A lithium-ion battery or Li-ion battery (abbreviated as LIB) is a type of rechargeable battery in which lithium ions move from the negative electrode to the positive electrode during discharge and back when charging. Li-ion batteries use an intercalated lithium compound as one electrode material, compared to the metallic lithium used in a non-rechargeable lithium battery. The electrolyte, which allows for ionic movement, and the two electrodes are the constituent components of a lithium-ion battery cell.

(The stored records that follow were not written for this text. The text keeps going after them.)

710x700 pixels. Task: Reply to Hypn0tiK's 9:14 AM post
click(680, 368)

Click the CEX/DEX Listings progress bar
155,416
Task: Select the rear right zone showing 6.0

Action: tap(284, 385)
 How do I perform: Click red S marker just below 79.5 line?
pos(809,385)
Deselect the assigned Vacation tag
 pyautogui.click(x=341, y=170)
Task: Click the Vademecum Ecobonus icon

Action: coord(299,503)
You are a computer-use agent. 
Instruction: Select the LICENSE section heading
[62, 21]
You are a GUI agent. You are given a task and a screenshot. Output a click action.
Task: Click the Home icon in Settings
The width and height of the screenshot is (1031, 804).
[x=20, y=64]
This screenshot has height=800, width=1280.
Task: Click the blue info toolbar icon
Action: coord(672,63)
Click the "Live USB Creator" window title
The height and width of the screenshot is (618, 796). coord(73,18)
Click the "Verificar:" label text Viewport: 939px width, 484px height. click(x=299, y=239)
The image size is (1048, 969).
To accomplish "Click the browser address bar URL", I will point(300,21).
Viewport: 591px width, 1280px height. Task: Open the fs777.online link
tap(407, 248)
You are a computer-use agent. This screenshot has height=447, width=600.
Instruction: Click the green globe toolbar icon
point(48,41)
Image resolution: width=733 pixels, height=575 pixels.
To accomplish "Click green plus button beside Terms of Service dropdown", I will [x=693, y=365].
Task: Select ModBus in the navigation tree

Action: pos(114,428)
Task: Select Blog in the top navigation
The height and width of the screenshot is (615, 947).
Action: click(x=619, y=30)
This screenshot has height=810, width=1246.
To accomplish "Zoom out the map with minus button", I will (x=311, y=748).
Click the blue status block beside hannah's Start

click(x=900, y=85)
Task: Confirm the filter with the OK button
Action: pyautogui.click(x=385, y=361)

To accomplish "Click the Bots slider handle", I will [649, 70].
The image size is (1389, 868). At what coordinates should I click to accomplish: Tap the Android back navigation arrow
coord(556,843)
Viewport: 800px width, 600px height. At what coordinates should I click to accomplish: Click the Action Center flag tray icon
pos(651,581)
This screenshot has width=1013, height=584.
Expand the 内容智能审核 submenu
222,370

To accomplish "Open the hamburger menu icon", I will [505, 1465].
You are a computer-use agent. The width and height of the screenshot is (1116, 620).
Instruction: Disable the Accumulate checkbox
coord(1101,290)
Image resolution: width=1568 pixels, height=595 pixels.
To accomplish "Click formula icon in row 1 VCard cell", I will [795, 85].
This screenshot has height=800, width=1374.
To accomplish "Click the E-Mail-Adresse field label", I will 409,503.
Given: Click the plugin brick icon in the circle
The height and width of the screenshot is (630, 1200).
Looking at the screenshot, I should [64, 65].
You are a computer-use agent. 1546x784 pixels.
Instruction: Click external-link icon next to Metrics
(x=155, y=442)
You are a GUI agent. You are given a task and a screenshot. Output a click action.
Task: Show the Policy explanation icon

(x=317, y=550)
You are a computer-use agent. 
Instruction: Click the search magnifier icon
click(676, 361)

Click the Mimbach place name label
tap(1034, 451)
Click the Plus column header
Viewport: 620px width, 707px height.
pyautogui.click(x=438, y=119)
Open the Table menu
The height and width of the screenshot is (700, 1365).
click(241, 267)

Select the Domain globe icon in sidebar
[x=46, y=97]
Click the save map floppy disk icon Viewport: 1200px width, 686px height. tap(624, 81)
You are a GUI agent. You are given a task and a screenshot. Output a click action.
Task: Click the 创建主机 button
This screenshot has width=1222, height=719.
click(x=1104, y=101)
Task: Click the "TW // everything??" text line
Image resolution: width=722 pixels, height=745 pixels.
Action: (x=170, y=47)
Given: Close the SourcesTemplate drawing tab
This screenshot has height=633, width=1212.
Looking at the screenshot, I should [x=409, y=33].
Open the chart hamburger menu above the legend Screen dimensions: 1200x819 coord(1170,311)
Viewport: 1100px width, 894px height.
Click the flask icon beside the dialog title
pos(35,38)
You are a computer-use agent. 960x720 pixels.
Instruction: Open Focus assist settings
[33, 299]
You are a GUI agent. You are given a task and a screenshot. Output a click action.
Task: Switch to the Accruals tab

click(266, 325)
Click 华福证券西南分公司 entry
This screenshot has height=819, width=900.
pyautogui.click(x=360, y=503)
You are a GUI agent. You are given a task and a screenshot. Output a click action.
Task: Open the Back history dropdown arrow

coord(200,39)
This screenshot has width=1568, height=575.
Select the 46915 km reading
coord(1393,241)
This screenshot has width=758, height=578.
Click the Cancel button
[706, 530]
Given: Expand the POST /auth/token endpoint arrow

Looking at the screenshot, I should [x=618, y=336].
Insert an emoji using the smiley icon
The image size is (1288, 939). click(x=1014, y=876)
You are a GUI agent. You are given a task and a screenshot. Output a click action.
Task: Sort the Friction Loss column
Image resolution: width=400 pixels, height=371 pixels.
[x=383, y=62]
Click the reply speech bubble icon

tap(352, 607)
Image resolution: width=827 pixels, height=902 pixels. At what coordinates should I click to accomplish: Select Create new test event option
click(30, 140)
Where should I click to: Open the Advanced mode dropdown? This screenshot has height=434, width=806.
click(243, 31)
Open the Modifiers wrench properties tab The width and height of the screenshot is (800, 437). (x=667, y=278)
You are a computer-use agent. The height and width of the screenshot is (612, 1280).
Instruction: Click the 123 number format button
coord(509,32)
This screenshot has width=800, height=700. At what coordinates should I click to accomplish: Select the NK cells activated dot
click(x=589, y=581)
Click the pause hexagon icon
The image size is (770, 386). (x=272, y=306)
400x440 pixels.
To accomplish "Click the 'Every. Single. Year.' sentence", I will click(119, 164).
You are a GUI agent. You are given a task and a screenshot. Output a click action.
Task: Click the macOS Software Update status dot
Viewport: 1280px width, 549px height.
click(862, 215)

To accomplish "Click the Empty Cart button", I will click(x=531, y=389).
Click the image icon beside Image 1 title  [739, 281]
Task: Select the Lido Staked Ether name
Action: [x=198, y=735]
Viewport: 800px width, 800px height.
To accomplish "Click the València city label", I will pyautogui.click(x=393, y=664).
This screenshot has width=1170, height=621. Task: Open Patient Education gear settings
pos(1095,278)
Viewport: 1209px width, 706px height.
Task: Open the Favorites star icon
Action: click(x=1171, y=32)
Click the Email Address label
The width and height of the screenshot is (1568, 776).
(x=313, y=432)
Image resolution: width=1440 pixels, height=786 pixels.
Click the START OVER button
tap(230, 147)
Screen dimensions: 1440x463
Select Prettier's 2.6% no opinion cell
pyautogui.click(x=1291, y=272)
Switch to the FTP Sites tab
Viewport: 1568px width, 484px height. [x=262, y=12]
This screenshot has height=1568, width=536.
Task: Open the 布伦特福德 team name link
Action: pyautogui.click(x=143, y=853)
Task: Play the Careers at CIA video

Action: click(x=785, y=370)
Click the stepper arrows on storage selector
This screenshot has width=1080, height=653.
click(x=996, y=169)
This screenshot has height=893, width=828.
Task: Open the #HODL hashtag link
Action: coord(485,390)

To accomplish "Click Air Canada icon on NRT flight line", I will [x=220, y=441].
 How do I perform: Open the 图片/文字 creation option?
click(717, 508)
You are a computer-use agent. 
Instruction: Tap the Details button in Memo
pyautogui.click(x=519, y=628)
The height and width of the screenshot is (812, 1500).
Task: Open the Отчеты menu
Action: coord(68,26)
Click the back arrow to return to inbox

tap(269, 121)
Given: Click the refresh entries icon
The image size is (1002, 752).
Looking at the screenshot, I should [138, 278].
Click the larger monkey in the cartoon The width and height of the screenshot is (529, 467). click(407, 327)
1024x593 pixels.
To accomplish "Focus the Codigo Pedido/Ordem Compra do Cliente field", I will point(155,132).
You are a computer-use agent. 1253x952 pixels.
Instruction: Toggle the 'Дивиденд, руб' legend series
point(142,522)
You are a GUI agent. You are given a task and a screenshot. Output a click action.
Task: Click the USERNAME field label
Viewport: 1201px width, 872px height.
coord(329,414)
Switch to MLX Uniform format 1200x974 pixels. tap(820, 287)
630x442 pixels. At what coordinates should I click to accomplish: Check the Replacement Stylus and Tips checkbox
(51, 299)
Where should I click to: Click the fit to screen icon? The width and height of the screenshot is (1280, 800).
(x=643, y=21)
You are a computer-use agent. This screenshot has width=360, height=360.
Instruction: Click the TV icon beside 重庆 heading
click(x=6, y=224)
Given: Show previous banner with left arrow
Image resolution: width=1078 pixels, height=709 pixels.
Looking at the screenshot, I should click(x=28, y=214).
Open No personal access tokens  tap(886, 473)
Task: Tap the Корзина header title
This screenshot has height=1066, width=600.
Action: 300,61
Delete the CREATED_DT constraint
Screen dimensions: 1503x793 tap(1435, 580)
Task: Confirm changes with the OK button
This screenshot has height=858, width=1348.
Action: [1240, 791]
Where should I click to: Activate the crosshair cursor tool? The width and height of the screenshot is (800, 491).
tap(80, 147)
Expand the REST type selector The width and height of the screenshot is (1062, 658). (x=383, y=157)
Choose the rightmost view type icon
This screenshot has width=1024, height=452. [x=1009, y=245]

Lithium-ion batteries are common in home electronics. They are one of the most popular types of rechargeable batteries for portable electronics, with a high energy density, tiny memory effect and low self-discharge. LIBs are also growing in popularity for military, battery electric vehicle and aerospace applications.
Chemistry, performance, cost and safety characteristics vary across LIB types. Handheld electronics mostly use LIBs based on lithium cobalt oxide (LiCoO2), which offers high energy density, but presents safety risks, especially when damaged. Lithium iron phosphate (LiFePO4), lithium ion manganese oxide battery (LiMn2O4, Li2MnO3, or LMO) and lithium nickel manganese cobalt oxide (LiNiMnCoO2 or NMC) offer lower energy density, but longer lives and less likelihood of unfortunate events in real world use, (e.g., fire, explosion, …). Such batteries are widely used for electric tools, medical equipment, and other roles. NMC in particular is a leading contender for automotive applications. Lithium nickel cobalt aluminum oxide (LiNiCoAlO2 or NCA) and lithium titanate (Li4Ti5O12 or LTO) are specialty designs aimed at particular niche roles. The newer lithium–sulfur batteries promise the highest performance-to-weight ratio.
Lithium-ion batteries can pose unique safety hazards, since they contain a flammable electrolyte and may be kept pressurized. A battery cell charged too quickly could cause a short circuit, leading to explosions and fires. Because of these risks, testing standards are more stringent than those for acid-electrolyte batteries, requiring both a broader range of test conditions and additional battery-specific tests. There have been battery-related recalls by some companies, including the 2016 Samsung Galaxy Note 7 recall for battery fires.
Research areas for lithium-ion batteries include life extension, energy density, safety, cost reduction and charging speed, among others.